#### Supplied entries

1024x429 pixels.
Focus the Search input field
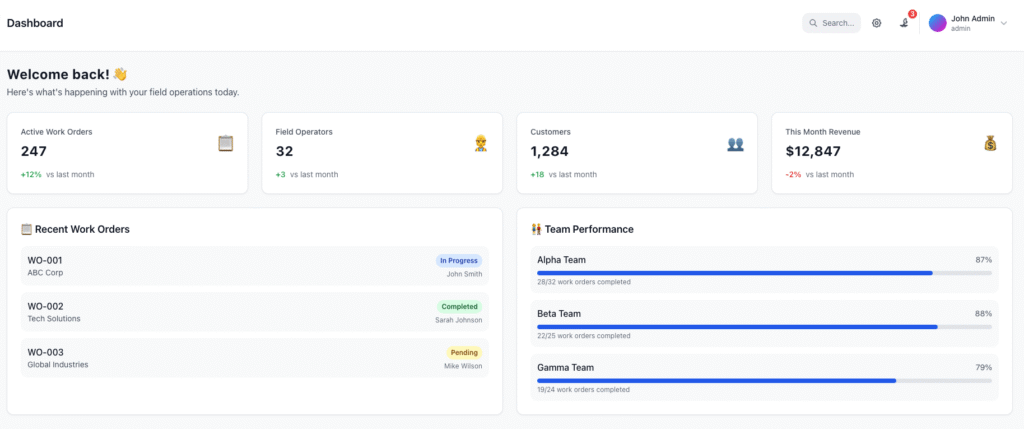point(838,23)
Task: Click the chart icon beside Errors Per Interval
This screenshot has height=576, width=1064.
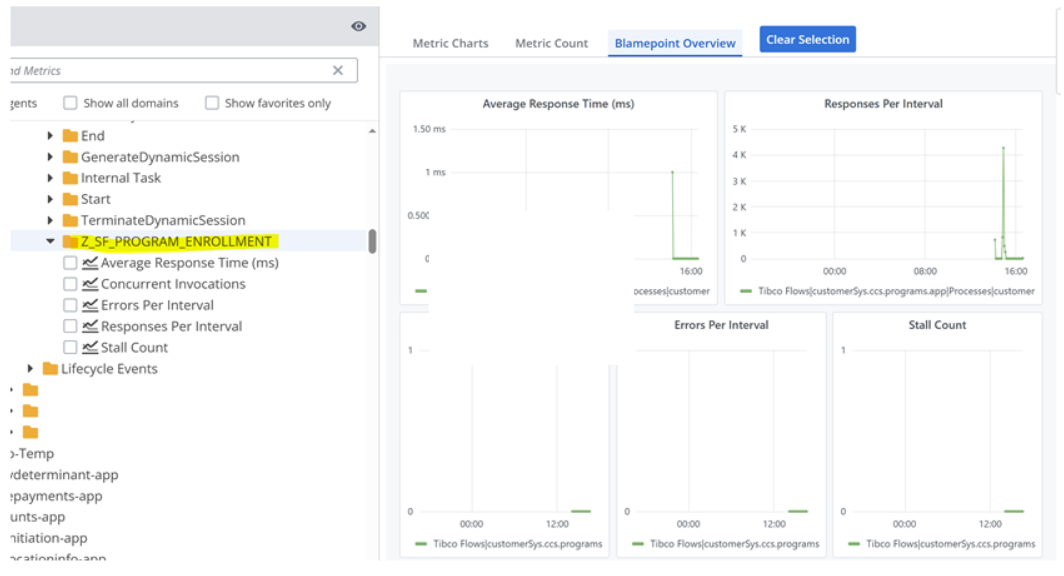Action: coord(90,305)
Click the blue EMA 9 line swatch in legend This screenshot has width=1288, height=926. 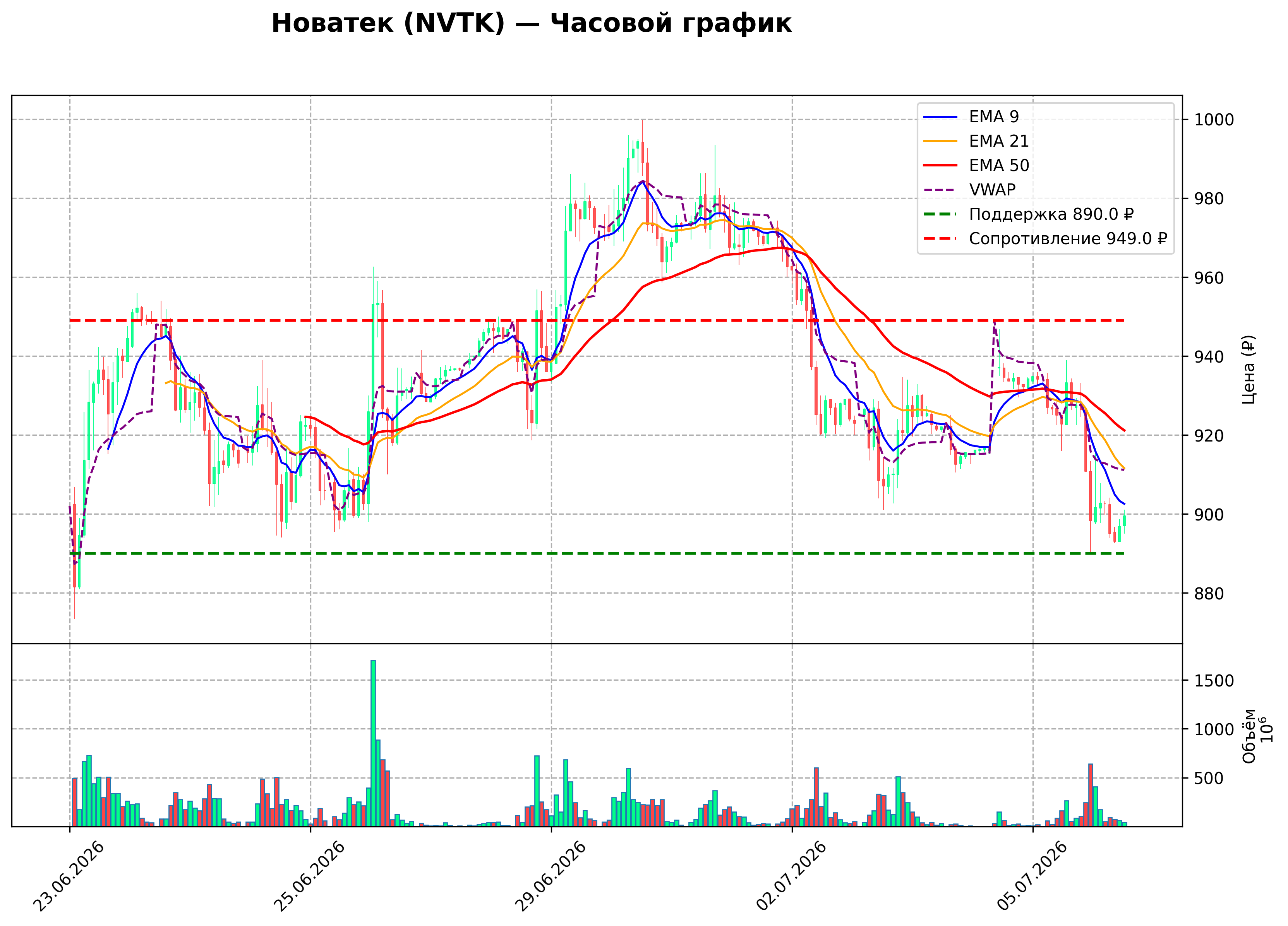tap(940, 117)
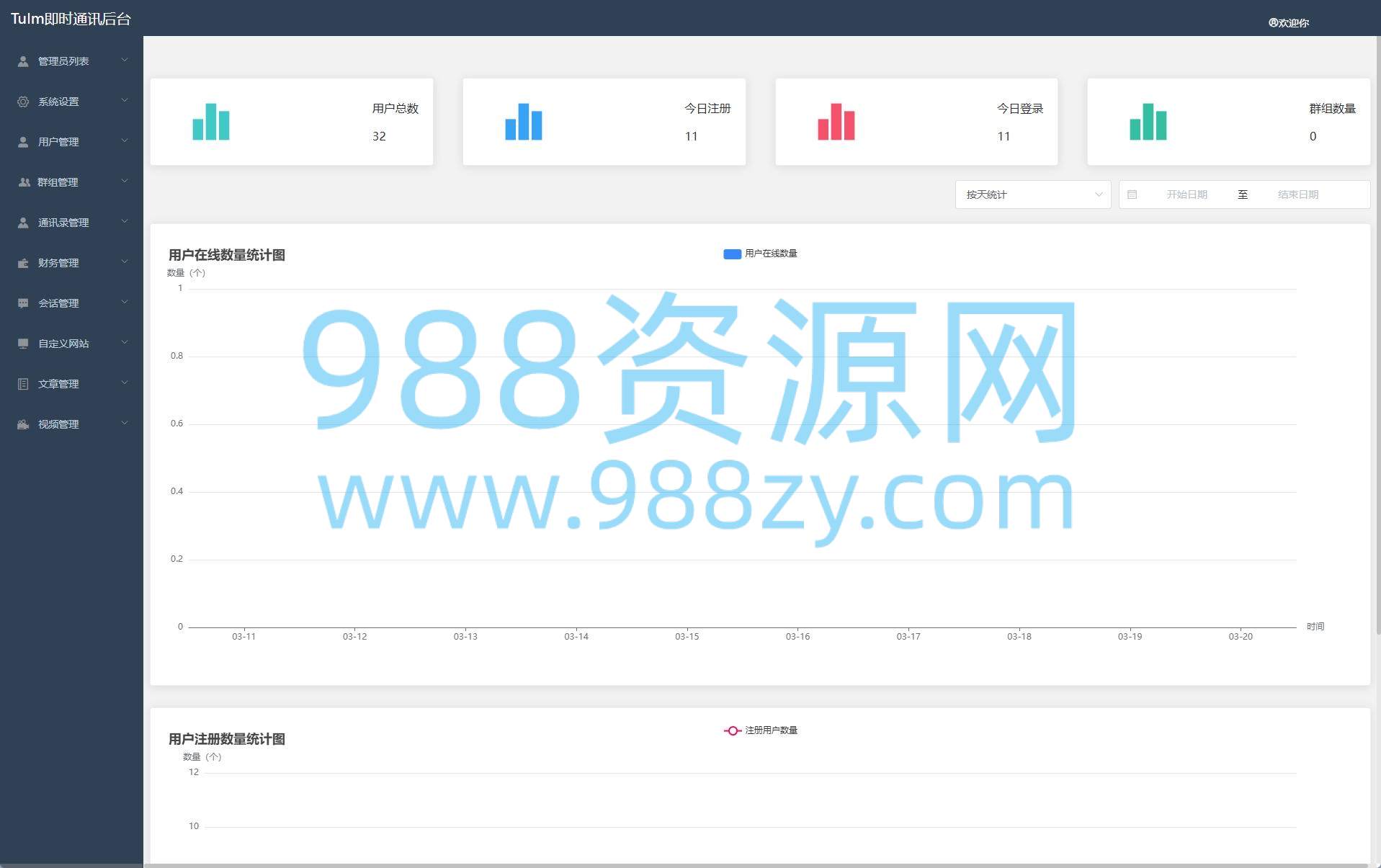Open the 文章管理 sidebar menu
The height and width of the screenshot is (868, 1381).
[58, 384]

########
#### Supplied entries

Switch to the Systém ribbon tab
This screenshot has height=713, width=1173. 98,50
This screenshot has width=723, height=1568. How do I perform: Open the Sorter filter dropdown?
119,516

########

» Exercise prompt
Write out again everything in the listing from the line containing "Task: Click the" down to the line containing "Action: coord(90,305)", including the requests, and add -119 to every coordinate in the answers. Leave the pictures out.

» Solution to this exercise
Task: Click the chart icon beside Errors Per Interval
This screenshot has height=576, width=1064.
Action: coord(-29,186)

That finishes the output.